Cyota talks up eVision system

Cyota's Risk Based Authentication is used in Cyota's eVision online fraud management and eSphinx invisible two-factor authentication solutions.

HBOS, one of the UK's leading financial services organizations, first deployed Cyota's eVision in August 2004 to protect its online credit card transactions. The project was led by Gordon McFadyen and Anne Claydon from the card fraud team, and was launched last year. Since then, HBOS experienced an 80 percent reduction in fraud incidents, very low level of blocked transactions due to "false positives" and increased cost savings. Four other top US and UK-based banks experienced similar results since deploying Risk Based Authentication within the past 12 months. The total asset size of banks using eVision to date is over $4 trillion US Dollars.

"Cyota's eVision Risk Based Authentication has proven to be a very effective approach to reducing fraud at HBOS. The system is innovative and works far better than traditional tools that were never designed to meet the challenge of Internet fraud. We are now evaluating how to leverage the technology in other areas of the bank’s online business," said Gordon McFadyen, Fraud Prevention Manager at HBOS.

To provide the strongest, most reliable protection against online fraud, Cyota's eVision analyzes and scores all online banking and e-commerce transactions in real-time and adjusts the required authentication based on the degree of risk. Cyota's proprietary eRiskEngine compares each online transaction to an auto-generated profile of that user's known behaviors and other criteria, such as digital fingerprints, geographic location, device information and more. Should a transaction be deemed high-risk or match a known fraud profile, eVision will elevate security and require the user to go through additional authentication.

Cyota's system also compares the data to known fraud patterns compiled by Cyota's eFraudNetwork, the world's largest repository of online financial fraud patterns. The eFraudNetwork is a constantly updated central repository of fraud patterns identified during processing online transactions by Cyota at about 40 large banks and thousands of smaller financial institutions; it enables Cyota to protect all its customers on the Network in real-time and prevent fraudsters from launching the same attack against individual banks.

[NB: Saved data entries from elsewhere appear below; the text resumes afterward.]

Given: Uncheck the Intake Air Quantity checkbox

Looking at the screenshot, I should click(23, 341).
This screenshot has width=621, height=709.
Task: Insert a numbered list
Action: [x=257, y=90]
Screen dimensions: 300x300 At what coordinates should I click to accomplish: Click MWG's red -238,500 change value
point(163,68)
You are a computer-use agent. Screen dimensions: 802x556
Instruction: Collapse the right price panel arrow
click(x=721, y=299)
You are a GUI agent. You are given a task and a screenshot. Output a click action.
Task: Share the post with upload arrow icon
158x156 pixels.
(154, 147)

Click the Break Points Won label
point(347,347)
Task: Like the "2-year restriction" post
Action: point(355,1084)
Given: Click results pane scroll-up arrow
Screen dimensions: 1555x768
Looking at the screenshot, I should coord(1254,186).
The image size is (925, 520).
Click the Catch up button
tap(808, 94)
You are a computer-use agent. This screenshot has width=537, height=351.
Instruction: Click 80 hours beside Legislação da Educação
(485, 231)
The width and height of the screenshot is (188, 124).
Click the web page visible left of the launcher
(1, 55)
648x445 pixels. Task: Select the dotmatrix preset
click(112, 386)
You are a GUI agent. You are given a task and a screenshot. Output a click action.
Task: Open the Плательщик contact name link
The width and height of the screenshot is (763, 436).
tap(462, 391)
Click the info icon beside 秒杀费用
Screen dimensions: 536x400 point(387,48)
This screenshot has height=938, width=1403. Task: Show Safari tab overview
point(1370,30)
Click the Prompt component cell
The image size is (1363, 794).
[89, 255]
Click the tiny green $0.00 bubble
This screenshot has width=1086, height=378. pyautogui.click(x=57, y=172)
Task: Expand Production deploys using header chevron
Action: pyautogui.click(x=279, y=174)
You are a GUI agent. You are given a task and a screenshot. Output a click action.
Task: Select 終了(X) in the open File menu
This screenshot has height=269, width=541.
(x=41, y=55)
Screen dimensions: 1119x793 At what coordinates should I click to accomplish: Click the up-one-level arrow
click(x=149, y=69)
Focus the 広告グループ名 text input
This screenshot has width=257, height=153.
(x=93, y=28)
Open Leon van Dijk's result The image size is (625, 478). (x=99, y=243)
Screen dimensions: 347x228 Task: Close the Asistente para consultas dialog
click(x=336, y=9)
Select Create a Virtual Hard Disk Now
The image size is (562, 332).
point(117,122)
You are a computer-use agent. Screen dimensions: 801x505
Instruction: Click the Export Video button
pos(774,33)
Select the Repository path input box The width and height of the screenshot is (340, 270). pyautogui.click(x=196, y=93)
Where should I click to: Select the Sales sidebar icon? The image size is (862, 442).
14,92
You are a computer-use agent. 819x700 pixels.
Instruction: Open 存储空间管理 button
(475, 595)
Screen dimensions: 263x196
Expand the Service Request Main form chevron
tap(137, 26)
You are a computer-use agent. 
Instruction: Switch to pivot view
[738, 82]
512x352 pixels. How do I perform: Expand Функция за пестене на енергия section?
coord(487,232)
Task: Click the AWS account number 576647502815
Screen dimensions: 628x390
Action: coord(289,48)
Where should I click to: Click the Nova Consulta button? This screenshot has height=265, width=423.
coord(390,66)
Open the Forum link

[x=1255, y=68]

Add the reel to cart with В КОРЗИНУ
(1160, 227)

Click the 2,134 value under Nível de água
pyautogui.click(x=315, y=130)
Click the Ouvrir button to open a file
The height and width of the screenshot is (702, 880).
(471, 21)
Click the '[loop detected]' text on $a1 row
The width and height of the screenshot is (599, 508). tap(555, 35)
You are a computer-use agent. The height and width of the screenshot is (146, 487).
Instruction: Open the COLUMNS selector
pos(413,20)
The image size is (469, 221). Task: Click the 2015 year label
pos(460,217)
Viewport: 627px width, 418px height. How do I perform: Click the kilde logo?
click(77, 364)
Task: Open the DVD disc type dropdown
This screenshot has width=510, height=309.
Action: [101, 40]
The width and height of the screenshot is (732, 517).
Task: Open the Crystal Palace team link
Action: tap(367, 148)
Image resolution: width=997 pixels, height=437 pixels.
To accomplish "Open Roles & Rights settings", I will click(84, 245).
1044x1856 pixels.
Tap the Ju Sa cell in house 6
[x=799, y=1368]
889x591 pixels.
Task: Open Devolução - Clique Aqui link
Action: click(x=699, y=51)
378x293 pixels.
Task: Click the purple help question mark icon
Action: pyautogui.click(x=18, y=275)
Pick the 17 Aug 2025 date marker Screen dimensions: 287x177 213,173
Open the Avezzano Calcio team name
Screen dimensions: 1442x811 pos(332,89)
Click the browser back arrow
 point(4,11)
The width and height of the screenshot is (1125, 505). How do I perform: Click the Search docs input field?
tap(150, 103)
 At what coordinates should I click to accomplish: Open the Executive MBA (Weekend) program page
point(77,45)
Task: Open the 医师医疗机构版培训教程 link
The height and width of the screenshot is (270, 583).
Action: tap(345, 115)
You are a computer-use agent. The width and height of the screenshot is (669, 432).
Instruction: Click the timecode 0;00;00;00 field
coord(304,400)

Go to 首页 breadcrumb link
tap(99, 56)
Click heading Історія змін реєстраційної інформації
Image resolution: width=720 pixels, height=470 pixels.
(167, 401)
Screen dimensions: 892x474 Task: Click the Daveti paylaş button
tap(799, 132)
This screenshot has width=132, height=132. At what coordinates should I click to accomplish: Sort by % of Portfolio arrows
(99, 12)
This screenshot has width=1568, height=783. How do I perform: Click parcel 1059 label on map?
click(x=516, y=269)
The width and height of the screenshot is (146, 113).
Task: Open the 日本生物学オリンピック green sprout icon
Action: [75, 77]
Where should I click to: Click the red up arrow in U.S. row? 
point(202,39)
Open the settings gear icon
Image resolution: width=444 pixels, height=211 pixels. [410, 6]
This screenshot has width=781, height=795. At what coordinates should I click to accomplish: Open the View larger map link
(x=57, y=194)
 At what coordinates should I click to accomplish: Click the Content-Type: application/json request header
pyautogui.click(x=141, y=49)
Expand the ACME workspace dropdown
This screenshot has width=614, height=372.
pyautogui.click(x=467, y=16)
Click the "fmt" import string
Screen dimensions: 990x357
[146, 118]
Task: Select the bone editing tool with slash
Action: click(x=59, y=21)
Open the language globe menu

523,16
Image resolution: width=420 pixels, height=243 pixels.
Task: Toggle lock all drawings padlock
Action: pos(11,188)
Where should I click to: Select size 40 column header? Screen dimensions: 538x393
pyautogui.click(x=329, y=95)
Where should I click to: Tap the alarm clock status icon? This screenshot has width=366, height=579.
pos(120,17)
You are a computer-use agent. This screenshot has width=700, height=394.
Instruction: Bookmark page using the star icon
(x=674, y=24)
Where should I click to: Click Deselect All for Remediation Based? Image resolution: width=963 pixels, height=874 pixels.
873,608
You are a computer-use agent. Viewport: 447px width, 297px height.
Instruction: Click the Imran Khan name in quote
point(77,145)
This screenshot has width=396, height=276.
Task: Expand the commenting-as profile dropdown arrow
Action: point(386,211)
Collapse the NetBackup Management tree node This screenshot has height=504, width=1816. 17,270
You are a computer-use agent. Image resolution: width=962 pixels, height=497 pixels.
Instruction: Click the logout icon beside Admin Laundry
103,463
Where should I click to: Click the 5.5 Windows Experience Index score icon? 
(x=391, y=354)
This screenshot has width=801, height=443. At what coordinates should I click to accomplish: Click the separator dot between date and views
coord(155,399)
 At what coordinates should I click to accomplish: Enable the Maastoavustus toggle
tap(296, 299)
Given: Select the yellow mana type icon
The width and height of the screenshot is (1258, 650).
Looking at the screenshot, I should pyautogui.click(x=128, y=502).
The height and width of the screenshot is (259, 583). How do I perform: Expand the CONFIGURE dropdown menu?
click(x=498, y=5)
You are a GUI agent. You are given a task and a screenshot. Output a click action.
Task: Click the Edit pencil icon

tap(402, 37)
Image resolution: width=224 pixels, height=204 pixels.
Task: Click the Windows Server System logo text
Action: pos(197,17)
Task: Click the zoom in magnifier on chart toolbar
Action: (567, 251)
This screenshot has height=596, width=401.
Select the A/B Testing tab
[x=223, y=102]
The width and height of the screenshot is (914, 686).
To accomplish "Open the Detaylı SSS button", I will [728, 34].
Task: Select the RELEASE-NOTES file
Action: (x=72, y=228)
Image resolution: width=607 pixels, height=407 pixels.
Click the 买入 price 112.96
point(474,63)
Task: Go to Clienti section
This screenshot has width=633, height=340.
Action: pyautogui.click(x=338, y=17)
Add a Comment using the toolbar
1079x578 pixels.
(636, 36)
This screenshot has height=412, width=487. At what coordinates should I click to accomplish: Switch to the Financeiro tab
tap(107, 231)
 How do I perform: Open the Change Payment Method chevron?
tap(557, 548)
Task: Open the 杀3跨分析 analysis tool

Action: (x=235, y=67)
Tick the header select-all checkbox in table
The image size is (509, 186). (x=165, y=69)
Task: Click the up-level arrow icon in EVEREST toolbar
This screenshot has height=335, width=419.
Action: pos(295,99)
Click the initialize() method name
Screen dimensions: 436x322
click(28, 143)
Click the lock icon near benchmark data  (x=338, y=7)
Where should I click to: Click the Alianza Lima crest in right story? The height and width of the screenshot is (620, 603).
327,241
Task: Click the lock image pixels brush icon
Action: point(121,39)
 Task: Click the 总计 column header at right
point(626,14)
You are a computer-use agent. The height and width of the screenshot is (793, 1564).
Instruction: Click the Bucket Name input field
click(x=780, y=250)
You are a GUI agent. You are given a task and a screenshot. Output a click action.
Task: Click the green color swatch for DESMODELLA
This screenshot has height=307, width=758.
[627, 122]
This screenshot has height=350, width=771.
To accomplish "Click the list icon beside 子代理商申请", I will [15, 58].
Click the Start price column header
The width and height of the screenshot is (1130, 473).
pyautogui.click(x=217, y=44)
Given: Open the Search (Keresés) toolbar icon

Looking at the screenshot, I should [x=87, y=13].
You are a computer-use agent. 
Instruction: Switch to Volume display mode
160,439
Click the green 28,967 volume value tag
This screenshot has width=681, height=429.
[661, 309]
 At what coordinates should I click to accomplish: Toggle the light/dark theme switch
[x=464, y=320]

"We are very happy with the results of Cyota's eVision, which delivered a quick return on investment over the past 12 months," said Jon Berrill, Head of Card Operations in HBOS. "The system achieved a significant reduction in fraud, and a very low rate of false positives, which allowed us to better manage the risk of our e-commerce transactions without causing inconvenience to our legitimate customers."

"Three years ago Cyota created its Risk Based Authentication technology in response to customer feedback that they traditionally had to choose between security and usability but could not have both. We are pleased to witness the powerful results generated over the past year for banks like HBOS," said Amir Orad, executive vice president at Cyota. "The combination of Cyota's eRiskEngine, our comprehensive eFraudNetwork and the Risk Based Authentication technology has proven to be effective dealing with the ever evolving online threats."

eVision Results and Trends Uncovered

• Customers reported a confirmed 80 percent reduction in their online fraud where the system was deployed.
• The system achieved very high accuracy rates in preventing fraud. The average ratio was between 1:1 and to 2:1, meaning that for every one or two genuine transactions blocked by Cyota, one transaction was deemed fraudulent. This demonstrates that the vast majority of genuine users felt no impact. This is approximately 10-20 times better then alternative technologies in the market.
• Production data reinforced the notion that fraudsters now widely utilized domestic proxies instead of international ones to hide their identities and real location, despite the majority of attacks originating overseas. Over 90 percent of the attempted account takeover transactions originated in domestic IP addresses, not international ones, even though many of these fraudsters operate from overseas.
• There are a growing number of fraudsters targeting multiple banks simultaneously using the same computer, location, or pattern. Fraudsters prepare the attack and then execute it against more than one financial institution.